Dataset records
+===+

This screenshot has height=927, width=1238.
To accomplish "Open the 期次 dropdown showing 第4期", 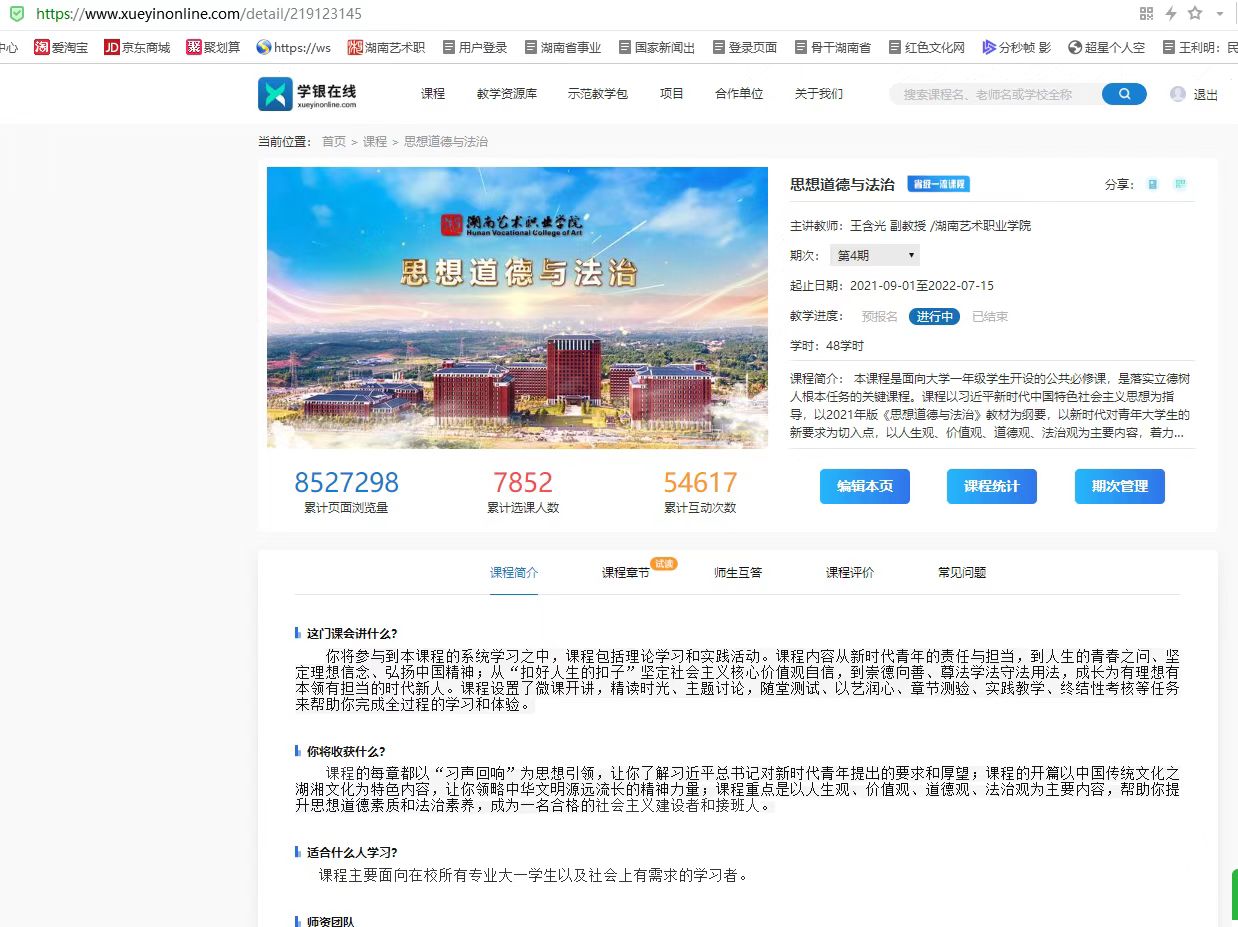I will [875, 255].
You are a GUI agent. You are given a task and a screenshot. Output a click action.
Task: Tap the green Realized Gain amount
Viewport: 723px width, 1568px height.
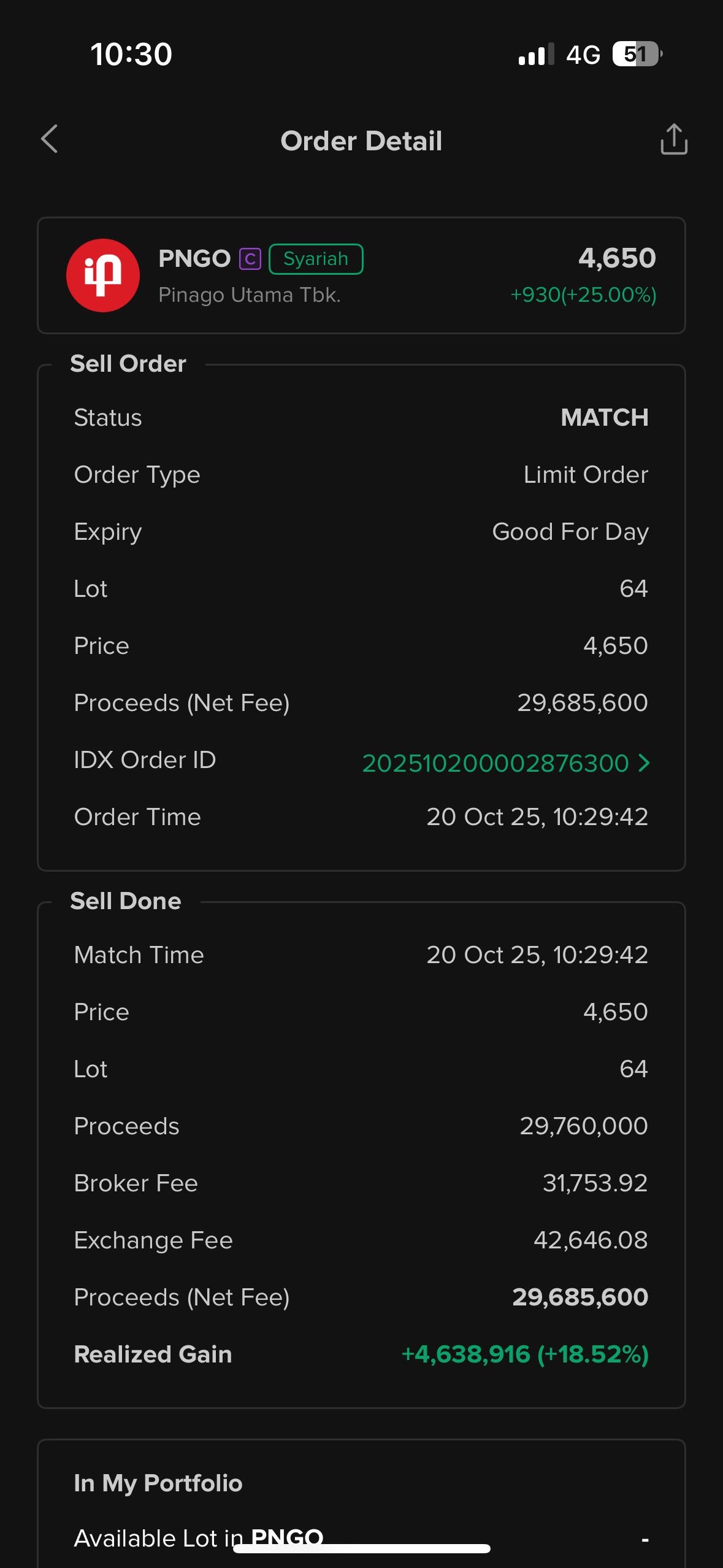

+===+

Assignment> Which lines hold the string "screenshot"? Copy all of them from the data above.

Solution to the exercise>
This screenshot has height=927, width=1238.
You are a GUI agent. You are given a task and a screenshot. Output a click action.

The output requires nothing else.